Stop! Don’t type another word!

The first step in creating an online training programme is to close your computer and go fetch a cup of coffee. A top quality, unique training course evolves from your head and your heart.

  • Don’t be tempted to open a tool like PowerPoint to set up an outline.
  • Avoid the internet – once you have seen what other lecturers have said about the topic on SlideShare, you’ll struggle to find your own personal approach.
  • Ignore lists of content you used in the past, text book chapter headings or a high-level curriculum.

With old-fashioned pen and paper, use bullet points or diagrams to sketch out answer to these 5 questions. Draw squares, hierarchies, mindmap or doodle – it’s an easy  trick to boost creative ideas!

1.  What are your measurable Performance Goals?

What do you want learners to remember from your course in 2 years?

Can you quantify what impact this training will have on employees in their daily work life? If you want training to be allocated executive time and budget, you need to prove your value at a business level. Examples include:

  • a 30% increase in sales
  • a 50% reduction in complaints, waste or time taken
  • be able to accomplish a specific task

2.     What are your 5-9 essential key concepts?

What must learners understand, and be able to do for themselves after finishing your course? This goal affects WHAT you teach – the content of the course. This often identifies irrelevant topics and “pet interests” that have crept into a programme over time.  any topic that starts “The History of…” should probably go!
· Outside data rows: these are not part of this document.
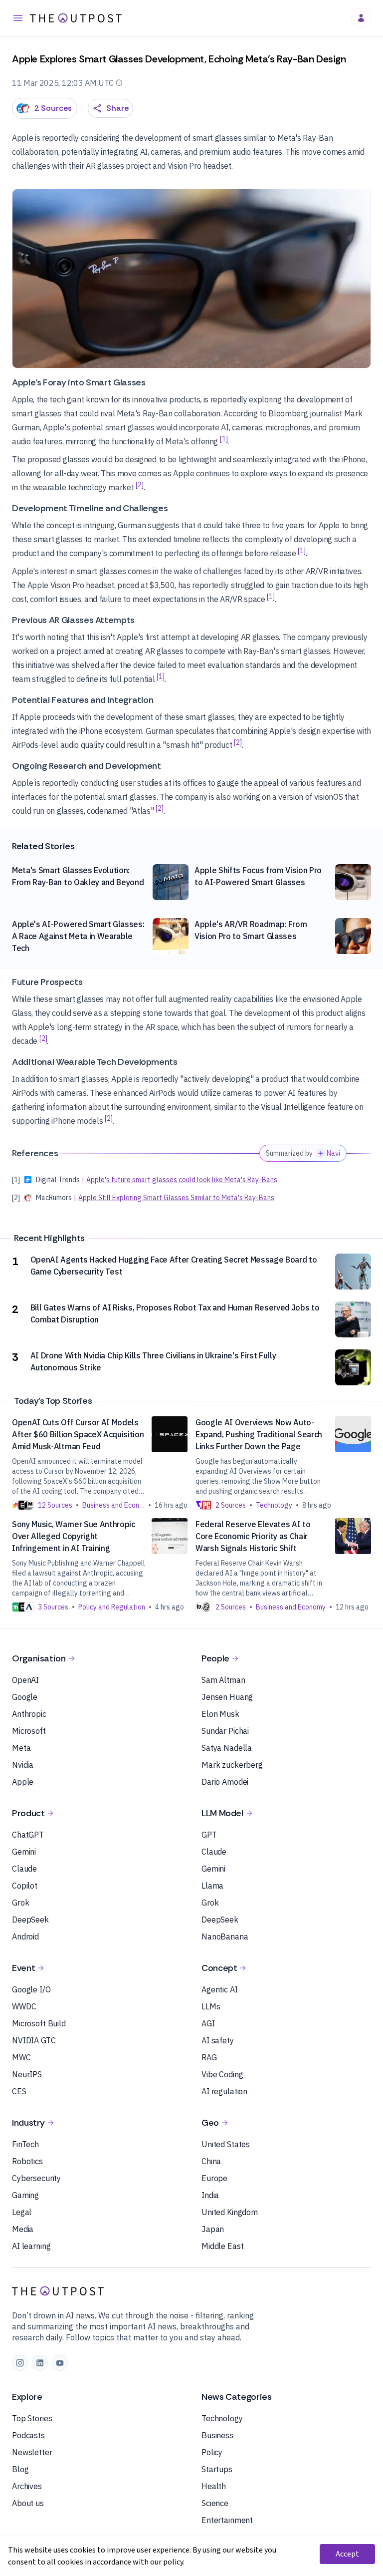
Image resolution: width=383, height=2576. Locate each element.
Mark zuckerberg (232, 1765)
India (210, 2195)
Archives (27, 2486)
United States (225, 2144)
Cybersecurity (36, 2178)
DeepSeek (30, 1920)
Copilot (24, 1886)
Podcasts (28, 2435)
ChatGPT (28, 1835)
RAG (209, 2057)
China (211, 2161)
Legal (21, 2212)
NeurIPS (27, 2074)
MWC (21, 2057)
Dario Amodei (224, 1782)
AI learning (31, 2246)
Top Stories (32, 2418)
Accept (347, 2554)
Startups (216, 2469)
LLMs (210, 2006)
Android (25, 1936)
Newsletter (32, 2452)
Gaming (25, 2195)
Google (24, 1697)
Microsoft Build (39, 2023)
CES (19, 2091)
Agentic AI (219, 1989)
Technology (222, 2418)
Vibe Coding (222, 2074)
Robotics (27, 2161)
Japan (212, 2229)
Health (213, 2486)
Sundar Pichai (225, 1731)
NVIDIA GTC (34, 2040)
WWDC (24, 2006)
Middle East (222, 2246)
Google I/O (31, 1989)
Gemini (24, 1852)
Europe (214, 2178)
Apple (22, 1782)
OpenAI (25, 1680)
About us (28, 2503)
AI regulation (224, 2091)
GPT (209, 1835)
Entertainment (227, 2520)
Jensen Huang (227, 1697)
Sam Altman (223, 1680)
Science (214, 2503)
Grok (20, 1903)
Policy (211, 2452)
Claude (24, 1869)
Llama (212, 1886)
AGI (208, 2023)
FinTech (25, 2144)
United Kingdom (229, 2212)
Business (217, 2435)
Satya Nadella (226, 1748)
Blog (20, 2469)
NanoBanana (224, 1936)
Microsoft (29, 1731)
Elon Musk (220, 1714)
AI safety (217, 2040)
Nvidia (22, 1765)
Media (22, 2229)
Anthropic (29, 1714)
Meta (21, 1748)
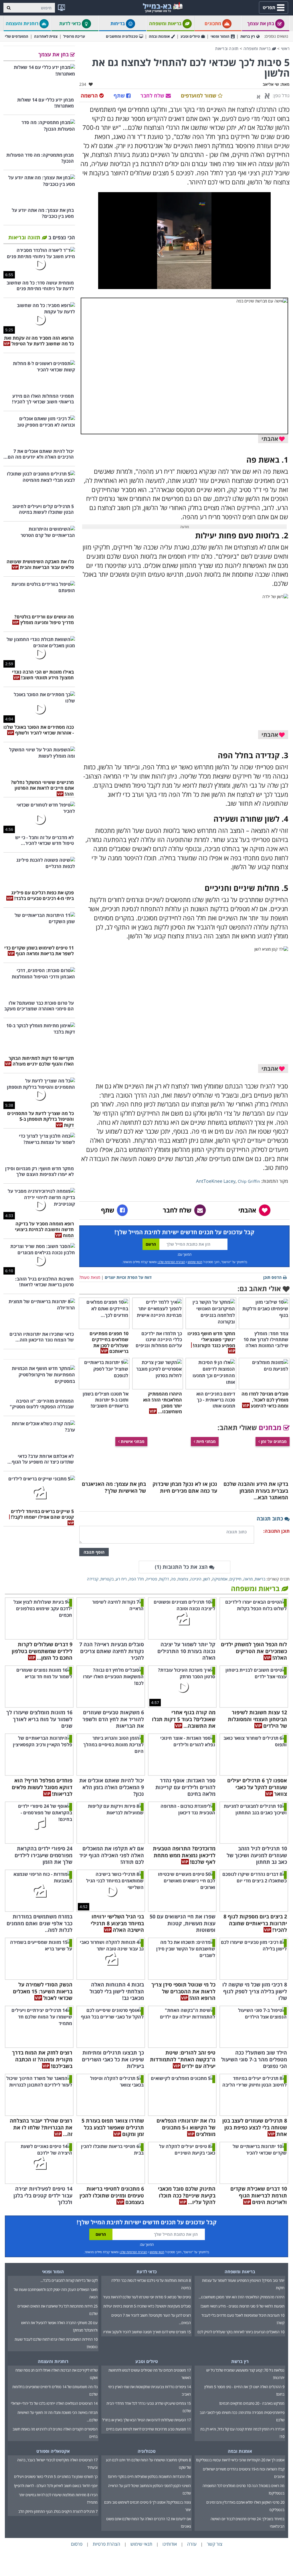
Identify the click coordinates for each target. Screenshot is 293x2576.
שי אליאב (271, 84)
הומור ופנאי (220, 36)
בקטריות (107, 1579)
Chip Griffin (249, 1181)
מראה (248, 1579)
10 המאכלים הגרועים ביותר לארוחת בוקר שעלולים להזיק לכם (240, 2331)
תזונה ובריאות (227, 48)
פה (173, 1579)
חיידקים (235, 1579)
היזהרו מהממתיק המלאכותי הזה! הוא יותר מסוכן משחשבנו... (241, 2297)
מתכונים (213, 23)
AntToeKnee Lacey (215, 1181)
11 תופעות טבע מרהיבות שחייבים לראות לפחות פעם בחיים (148, 2429)
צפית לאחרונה (46, 36)
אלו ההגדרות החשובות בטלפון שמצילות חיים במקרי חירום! (149, 2476)
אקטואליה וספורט (53, 2451)
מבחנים (271, 1427)
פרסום (76, 2544)
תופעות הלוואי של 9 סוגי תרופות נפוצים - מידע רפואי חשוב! (242, 2306)
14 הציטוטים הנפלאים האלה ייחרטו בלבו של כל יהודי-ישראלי (54, 2403)
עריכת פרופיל (74, 36)
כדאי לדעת (70, 23)
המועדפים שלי (16, 36)
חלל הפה (136, 1579)
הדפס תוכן (272, 1277)
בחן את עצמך (261, 23)
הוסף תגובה (94, 1552)
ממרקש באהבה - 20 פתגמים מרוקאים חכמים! (251, 2403)
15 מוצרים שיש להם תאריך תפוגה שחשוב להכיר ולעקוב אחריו (147, 2331)
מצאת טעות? (89, 1277)
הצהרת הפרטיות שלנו (171, 1262)
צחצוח (183, 1579)
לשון (206, 1579)
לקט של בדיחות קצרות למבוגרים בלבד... (69, 2280)
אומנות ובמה (159, 36)
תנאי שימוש (195, 1262)
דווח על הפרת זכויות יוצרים (128, 1277)
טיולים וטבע (190, 36)
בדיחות (118, 23)
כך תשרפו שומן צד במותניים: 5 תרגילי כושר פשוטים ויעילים (56, 2476)
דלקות (164, 1579)
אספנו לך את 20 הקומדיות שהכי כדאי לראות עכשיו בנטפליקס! (240, 2459)
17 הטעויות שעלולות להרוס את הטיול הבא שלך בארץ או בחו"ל (146, 2419)
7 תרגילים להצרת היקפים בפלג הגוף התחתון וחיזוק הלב (58, 2511)
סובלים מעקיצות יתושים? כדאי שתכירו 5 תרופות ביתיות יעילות (147, 2306)
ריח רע (121, 1579)
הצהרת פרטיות (106, 2544)
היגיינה (195, 1579)
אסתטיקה (219, 1579)
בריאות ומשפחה (166, 23)
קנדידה (92, 1579)
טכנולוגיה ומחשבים (122, 36)
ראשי (285, 48)
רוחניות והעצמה (22, 23)
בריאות (260, 1579)
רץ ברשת (247, 36)
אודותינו (170, 2544)
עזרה (192, 2544)
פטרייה (151, 1579)
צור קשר (214, 2544)
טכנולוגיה (147, 2451)
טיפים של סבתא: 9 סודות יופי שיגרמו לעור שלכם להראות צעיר (147, 2297)
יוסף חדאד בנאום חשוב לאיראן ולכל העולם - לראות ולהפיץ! (56, 2485)
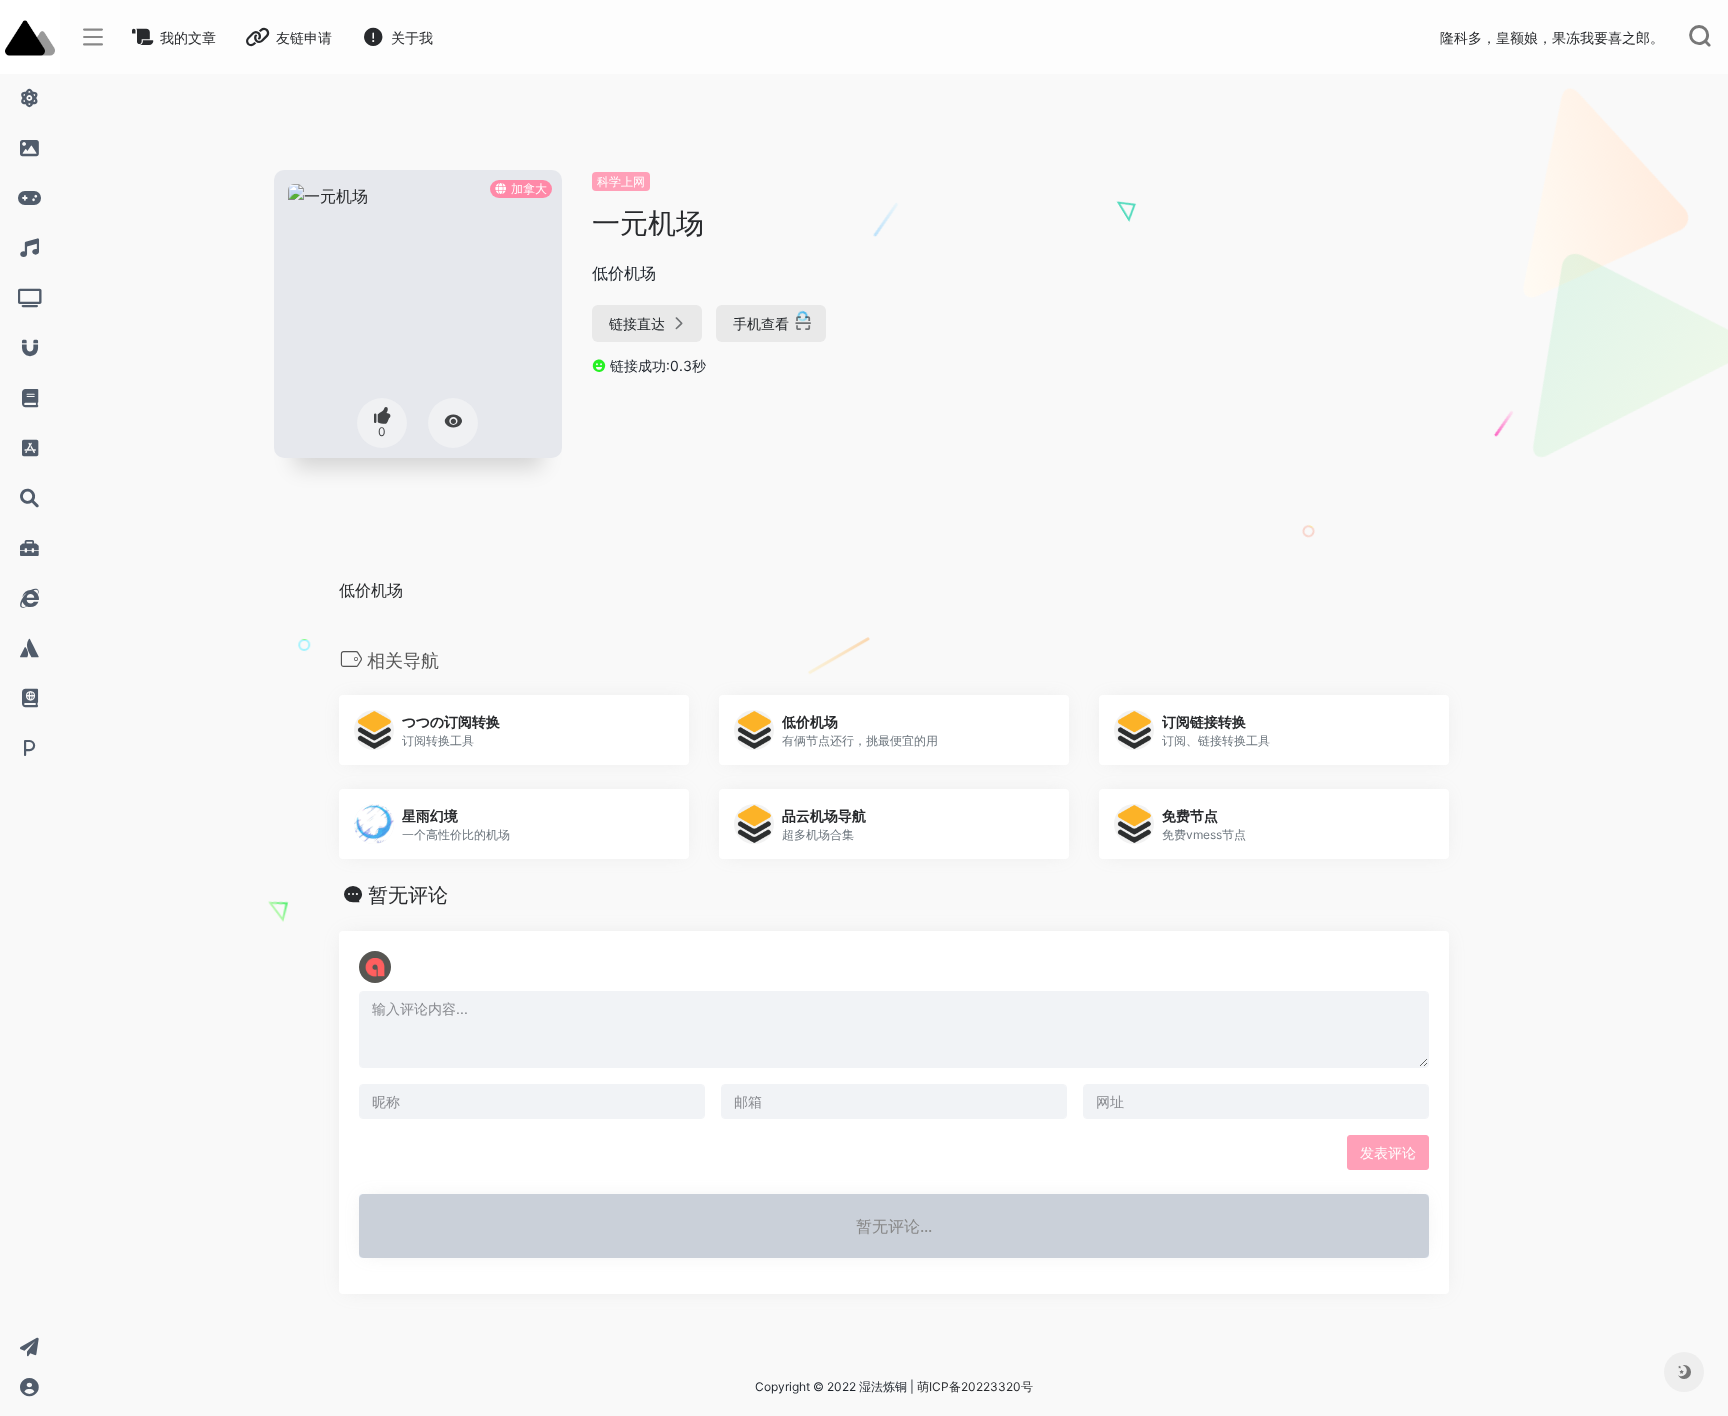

3.     What about non-content learning?

Do you want your learners to develop and practice thinking skills like problem-solving or improve the way they deal with people, computers and words? Are there changes in attitude required to modify how staff think and feel about this topic, task or activity?  These goals strongly affect HOW you teach.

  • Can you quantify what you will achieve?
  • Can you tie the improvements to a corporate goal?

4.     Who are your learners?

You don’t need to go into a 2 day session on personas.

  • What are their existing level of understanding about this topic?
  • What challenges might they face in terms of language, computer skills, physical disabilities, or prior knowledge that is different from what is now being taught.
  • Could learners be influenced by personal issues like lack of confidence, work stress, seniority, extroversion/introversion, youth/age, cultural norms or gender?

5.     How does this course fit into the larger discipline of your subject?

Is there another course that must prepare the way for this subject, and what will your learners study next. This provides context and ensures you present a streamlined and sequential learning experience.

Course Objectives

Expand each course goal to include objectives and tactics – Word and PowerPoint are time-saving tools at this point but continually refer back to your handwritten notes to stay on track. Your course objectives can be categorized many ways, but the following outline might help to structure your thinking. Many courses do not expect all five levels of learning.

1.     Knowledge

Facts that must be memorized, recognized or recalled.

2.     Comprehension

Learners must summarize, rephrase, compare, contrast or combine ideas and theories.

3.     Application

Learners must apply rules, concepts and principles to solve a problem, or be able to apply their knowledge to a new, specific situation.

4.     Analysis and Integration

Learners must identify relationships between concepts (cause and effect) and draw conclusions. They must be able to support their opinion with examples from their own experience.

5.     Evaluation

Learners must critically assess the principles learned. In what situations should these rules and theories apply (or NOT apply). Learners should recognize the strengths and weaknesses of any new techniques, and how to fill gaps in their knowledge with further study.